Project Eternity Gets a Stronghold. Obsidian came out with a fresh info-dump on what is one of my top three Most Anticipated Games That Might Come Out Next Year — Eternity. The topic du jour is the player’s stronghold. This is no longer a fresh or novel concept for an RPG, but that does not mean it can’t be cool if done well. This looks cool, mostly because it will have function beyond being a place to dump stuff. Here’s a list of passive things it’ll do. You’ll find much more at the Kickstarter page; the bit about constructing a prison sounds particularly cool so do click over.

  1. Resting bonuses. Some of the upgrades to your stronghold will grant temporary bonuses to your attributes or non-combat skills when you rest there. As examples, you can build Training Grounds to improve your Strength or a Library to improve your Lore skill. Some of these upgrades are expensive, but you’re worth it.
  2. Adventures for idle companions. You will eventually have more companions than will fit in your party, so you will have leave some of them behind. While they are idling away at the stronghold, they can take part in their own adventures, earning additional experience for themselves and extra money, items and reputation bonuses for you!
  3. Ingredients.

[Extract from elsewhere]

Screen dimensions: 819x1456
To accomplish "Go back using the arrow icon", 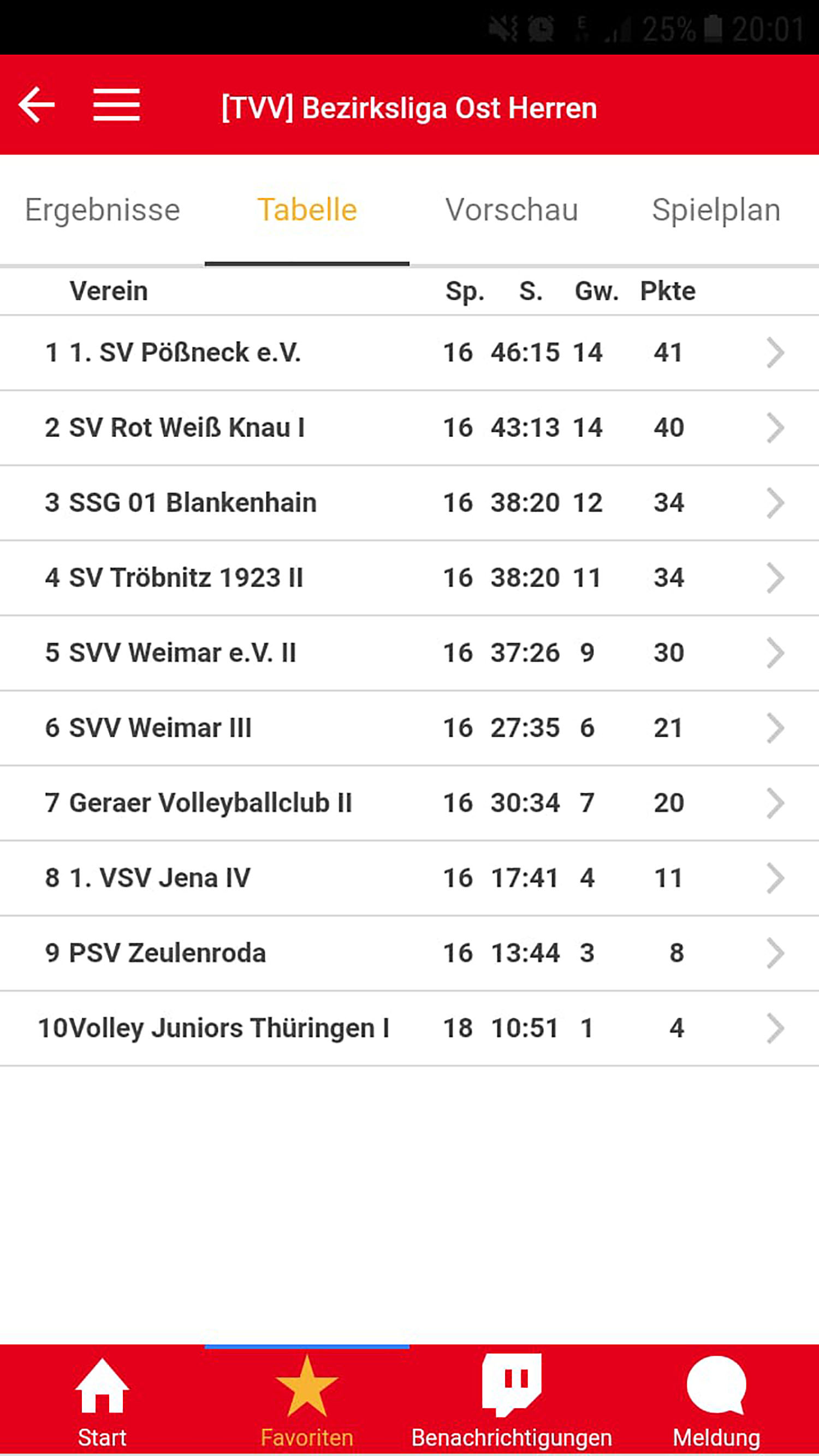I will click(36, 105).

Many of the stronghold upgrades will generate ingredients used by non-combat skills. For example, Botanical Gardens create Survival ingredients over time, and a Curio Shop produces ingredients for use by both Lore and Mechanics.
  4. Special offers. Sometimes visitors to your stronghold will have rare items for sale, or perhaps they will offer you items in return for something else. Pay attention to these visitors. Some of these items may be nearly impossible to find any other way!
  5. Wealth. Don’t forget that by owning a stronghold, you also own all of the surrounding lands and impose a tax on all of the inhabitants. It will feel nice for a change to have someone recognize your high standing and give you the money that you so richly deserve.

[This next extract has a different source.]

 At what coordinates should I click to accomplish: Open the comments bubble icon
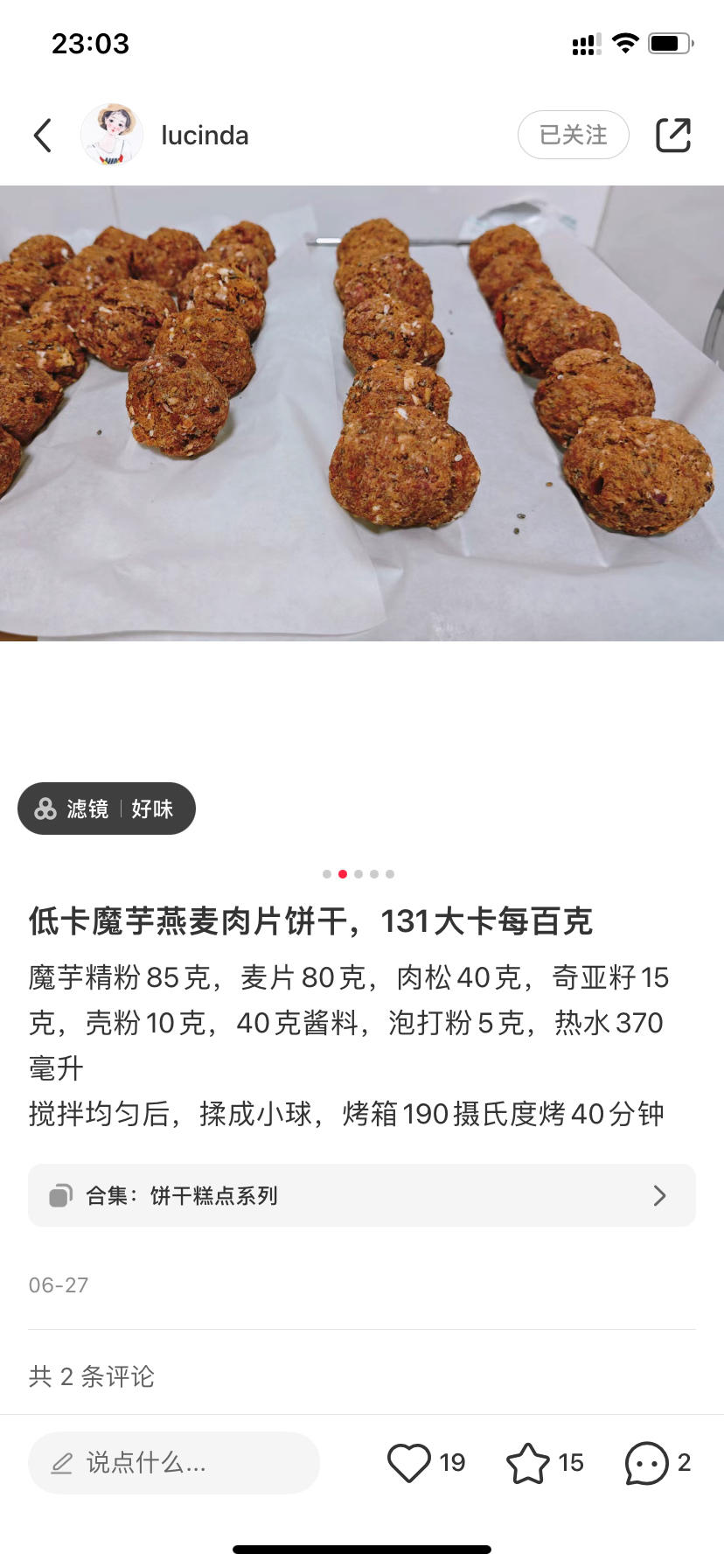pyautogui.click(x=647, y=1462)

Xbox One Needs a Hug. Has no Takers. Lots of Xbox One stuff going on this week. November 22nd is the first day you can officially not buy the console. Lucky you! What’s amazing is that I’m actually on the fence about it. Despite the fact that I’ve been doing 100% of my gaming via PC the past year, and am perfectly happy with that, I almost want this console just to have it. Maybe it’s because Microsoft keeps bending over backwards to let people know that, “Yes, we know you hate us and everything we stand for, but look at all the ways we’re maybe(?) changing things you don’t like just to make you happy!” Like, teasing the possibility of backwards compatibility… someday. There’s a desperation so thick it makes me want to give them a conciliatory hug by just buying the thing. Also, I think my kids will like the new Kinect and it might keep them off my PC. Also also, I haven’t bought a new gadget in a long time and I’m getting twitchy. It’s a sickness.

On second thought, this ad is so full of awful maybe I’ll reserve my hug for awhile longer…

YouTube video

Because football wasn’t complete until Xbox One. Maybe it’ll even solve that pesky concussion problem.

Ultima IV to iOS. If you want to get the stink of the kinda sorta free-to-play abomination that is Quest of the Avatar, you can now get a retro fix of Ultima IV on iOS as Mythic –let’s just call it an apology even though it isn’t one– ported the Commodore 64 version over to Apple’s mega-mall of a store. And it’s free.

Kindle Readers to Get the Best of Both Worlds? Almost. Amazon, which already gets props for doing this with their music catalog, will now let you purchase their print books and, at the publisher’s discretion, let you tack on the ebook for a small fee (free in some cases). As a Kindle user who laments not being able to share books I enjoy with the people I know, this is a long overdue solution. Now if only I could tack on the print book sale to all my ebook purchases from the last year. Nothing like punishing those of us who bought into your platform already. Ugh.